A few journeys and experiences in life have such a gargantuan affect on a person's perspective and outlook on a multitude of concepts that were ingrained, not by anyone in particular and without any specific intentions in mind but just due to the natural flow of life. This past month has been such an amazing journey for me personally. Bitten by an imp of nostalgia! The best part about the whole experience has been that the emotional whirlwind that has accompanied it was totally unexpected.
I visited Pakistan in September 2014 after approximately 4 years seeing many a hardship, ups and downs, and laughter and glee on shores afar. It was an absolutely amazing trip with Ahmed meeting his grandparents for the first time ever, experiencing that overwhelming vibe of reassurance and fulfillment from the General, seeing my mother who at one time had become extremely fragile, emotionally and physically, as hands-down the smartest and wisest of the family and pretty much the sole reason why we've survived as a unit these past 39 years and the penultimate ending to the trip with the whole family reuniting after almost a decade when Umar decided to tarry down for a 10 day getaway.
While there, it occurred to me to inquire about where all our family photographs were. One thing that I've found lacking in Australia is that visual connection to my past, and especially now that we've been blessed with Ahmed, the void and it's gaping existence had become vast bordering on being dreadful and hurting. Anyway, fortunately I found all of them stacked and rusting away in Dad's old file cabinets; standard 32-leaflet photo albums, innumerable black and white pictures with groggy hand writing at on their backs - attempts at upholding a fading family history - and decorative photo albums. These were pictures dating back to the 40's up till the dawn of digital cameras in my family in 2004-05. All in all, we're talking about 2935 pictures encompassing the evolution and progression of my family through the toughest of times to where we are now. Alhamdulilah, Allah has been very kind to us! I wasn't really aware of the magnitude of the task I was undertaking i.e. digitizing the entire family photographic catalogue - a job for which studios charge thousands of dollars; business idea for my budding entrepreneur friends right there!
So, it's taken me almost a month and a half to complete the entire scanning process. This has been by far the most fulfilling and satisfying job that I've ever committed to, and achieved. Safe to say that I've lived my parents' lives through pictures. From pictures encompassing my father's life before marriage, the insight into which has been utterly special - shots that reiterate the importance and potential of following one's dreams and the relentless efforts in achieving them; he is a living embodiment of this sentiment - to his subsequent marriage to Mama and setting sail to their journey together into a world filled with uncertainty and challenges unforeseen, I've had a very real glimpse into it all. As children, I don't think we're ever able to relate to our parents. We only ever see them as these grown-up super-humans capable of fixing any and every ailment faced; the thought of them being children or teenagers at one point at time in their lives doesn't even begin to cross our minds - that's the level of our self-indulgence and preoccupation with ourselves, or that's just being human I guess. The impotence of not being able to relate to their (parents) lives is one of the biggest reasons children grow up with deep antipathy and grievances directed towards them; it's plain simple intentions misconstrued - if they did screw-up, I'm pretty sure it wasn't out of malice.

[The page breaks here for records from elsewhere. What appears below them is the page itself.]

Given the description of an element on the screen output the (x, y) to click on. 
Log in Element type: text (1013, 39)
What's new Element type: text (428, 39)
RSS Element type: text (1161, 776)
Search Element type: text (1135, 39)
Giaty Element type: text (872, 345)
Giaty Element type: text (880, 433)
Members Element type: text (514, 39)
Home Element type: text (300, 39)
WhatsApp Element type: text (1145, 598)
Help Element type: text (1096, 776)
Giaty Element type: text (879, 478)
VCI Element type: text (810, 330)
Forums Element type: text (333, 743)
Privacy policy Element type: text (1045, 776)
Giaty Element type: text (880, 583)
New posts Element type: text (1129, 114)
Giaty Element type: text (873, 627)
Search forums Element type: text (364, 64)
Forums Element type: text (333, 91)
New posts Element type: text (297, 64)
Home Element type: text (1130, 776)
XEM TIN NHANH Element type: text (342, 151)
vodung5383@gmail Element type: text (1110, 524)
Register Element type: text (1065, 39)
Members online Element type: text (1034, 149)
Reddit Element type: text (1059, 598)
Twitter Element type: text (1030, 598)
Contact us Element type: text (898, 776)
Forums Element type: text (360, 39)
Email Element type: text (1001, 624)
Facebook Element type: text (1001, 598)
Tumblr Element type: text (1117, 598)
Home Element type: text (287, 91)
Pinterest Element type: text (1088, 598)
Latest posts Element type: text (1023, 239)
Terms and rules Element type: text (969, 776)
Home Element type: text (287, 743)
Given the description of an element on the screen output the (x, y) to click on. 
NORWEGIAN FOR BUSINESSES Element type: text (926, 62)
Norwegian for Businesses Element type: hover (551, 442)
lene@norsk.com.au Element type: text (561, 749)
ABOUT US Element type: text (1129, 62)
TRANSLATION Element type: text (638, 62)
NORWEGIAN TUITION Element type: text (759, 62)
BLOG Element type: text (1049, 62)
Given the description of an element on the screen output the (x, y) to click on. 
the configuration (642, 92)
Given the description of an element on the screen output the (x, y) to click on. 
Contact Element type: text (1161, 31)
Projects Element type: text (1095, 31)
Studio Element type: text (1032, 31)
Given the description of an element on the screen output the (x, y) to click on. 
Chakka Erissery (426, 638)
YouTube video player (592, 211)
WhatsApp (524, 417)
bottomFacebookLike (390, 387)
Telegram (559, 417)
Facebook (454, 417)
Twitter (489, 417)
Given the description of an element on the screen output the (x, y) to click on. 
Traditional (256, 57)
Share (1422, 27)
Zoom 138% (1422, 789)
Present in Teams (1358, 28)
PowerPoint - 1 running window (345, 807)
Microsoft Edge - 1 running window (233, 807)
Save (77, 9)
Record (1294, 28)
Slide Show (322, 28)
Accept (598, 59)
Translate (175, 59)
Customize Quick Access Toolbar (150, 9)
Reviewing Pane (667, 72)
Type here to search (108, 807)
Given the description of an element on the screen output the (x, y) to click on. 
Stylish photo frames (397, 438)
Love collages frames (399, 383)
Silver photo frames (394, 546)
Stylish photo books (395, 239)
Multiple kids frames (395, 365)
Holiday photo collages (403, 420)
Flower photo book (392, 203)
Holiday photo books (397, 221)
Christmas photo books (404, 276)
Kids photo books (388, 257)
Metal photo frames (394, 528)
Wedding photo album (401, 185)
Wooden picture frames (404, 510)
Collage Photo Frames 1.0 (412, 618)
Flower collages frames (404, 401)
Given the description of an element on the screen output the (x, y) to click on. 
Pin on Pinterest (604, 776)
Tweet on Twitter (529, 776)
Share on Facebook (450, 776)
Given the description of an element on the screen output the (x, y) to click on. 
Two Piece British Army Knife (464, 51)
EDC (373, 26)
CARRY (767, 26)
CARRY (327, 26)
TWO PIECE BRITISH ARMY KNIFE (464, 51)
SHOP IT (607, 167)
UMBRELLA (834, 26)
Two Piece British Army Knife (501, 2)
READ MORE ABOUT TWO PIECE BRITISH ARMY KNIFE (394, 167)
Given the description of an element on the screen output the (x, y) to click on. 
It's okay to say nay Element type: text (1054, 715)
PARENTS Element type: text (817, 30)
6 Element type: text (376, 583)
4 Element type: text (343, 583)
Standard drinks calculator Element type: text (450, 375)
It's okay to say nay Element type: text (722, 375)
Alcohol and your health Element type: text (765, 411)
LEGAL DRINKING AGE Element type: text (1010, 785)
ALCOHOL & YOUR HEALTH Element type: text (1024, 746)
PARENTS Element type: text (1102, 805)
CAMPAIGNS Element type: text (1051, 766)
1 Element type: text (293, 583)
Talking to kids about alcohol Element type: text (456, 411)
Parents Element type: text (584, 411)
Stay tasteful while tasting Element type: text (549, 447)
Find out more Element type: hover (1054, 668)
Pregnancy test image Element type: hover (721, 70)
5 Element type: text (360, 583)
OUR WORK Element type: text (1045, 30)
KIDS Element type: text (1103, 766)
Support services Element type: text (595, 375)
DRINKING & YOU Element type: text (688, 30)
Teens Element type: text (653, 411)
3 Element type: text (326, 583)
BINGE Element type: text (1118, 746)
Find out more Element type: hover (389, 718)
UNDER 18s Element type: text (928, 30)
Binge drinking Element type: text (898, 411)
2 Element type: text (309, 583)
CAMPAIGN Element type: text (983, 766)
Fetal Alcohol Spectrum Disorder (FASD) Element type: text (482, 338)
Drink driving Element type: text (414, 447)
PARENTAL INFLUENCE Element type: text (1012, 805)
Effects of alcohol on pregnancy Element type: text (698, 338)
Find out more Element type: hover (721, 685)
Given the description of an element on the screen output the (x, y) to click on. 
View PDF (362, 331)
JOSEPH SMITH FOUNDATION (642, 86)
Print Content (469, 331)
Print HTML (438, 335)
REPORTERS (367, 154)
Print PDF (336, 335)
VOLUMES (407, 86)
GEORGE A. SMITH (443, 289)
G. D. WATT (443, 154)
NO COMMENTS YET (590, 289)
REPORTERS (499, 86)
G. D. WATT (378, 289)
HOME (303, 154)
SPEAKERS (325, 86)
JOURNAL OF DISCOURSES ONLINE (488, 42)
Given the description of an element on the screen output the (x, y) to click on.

This gig has molded a different nerve in me. I'm not sure how but there is a foreign presence which wasn't there earlier. Maybe time and further reflection will iron out the incomprehensible elements in my thought process, or not. No matter what, I'll forever hold whatever I've gained out of gazing into my family's past very dear. I've become overwhelmingly emotional throughout my journey and definitely have shed a tear or two in the process, rest assured not out of sadness even though it did accompany a certain brand of melancholy, but purely out of joy and elation seeing my parents' dreams gain opacity albeit hiccups but then where's the fun without the crippling family histrionics!
My source of enlightenment has been a month long scanning of pictures. By the time Ahmed grows up, he'll have absolutely no connection with my life in Pakistan in a very similar fashion to how I didn't have a clue of what my father's life had been like until I started this crazy task. So basically, this laborious lugging around has been in hopes of preserving family history in order to give an insight in to our roots to the cubs of the family when they come of age and if ever they'd be inclined towards garnering some sort of understanding of our origins.
There's nothing more than I'd like to tell my parents that they've done an absolute gem of a job at raising me and providing me with the best of opportunities so that I could somehow come into my own - thank you for everything Mama and Abu, I love you.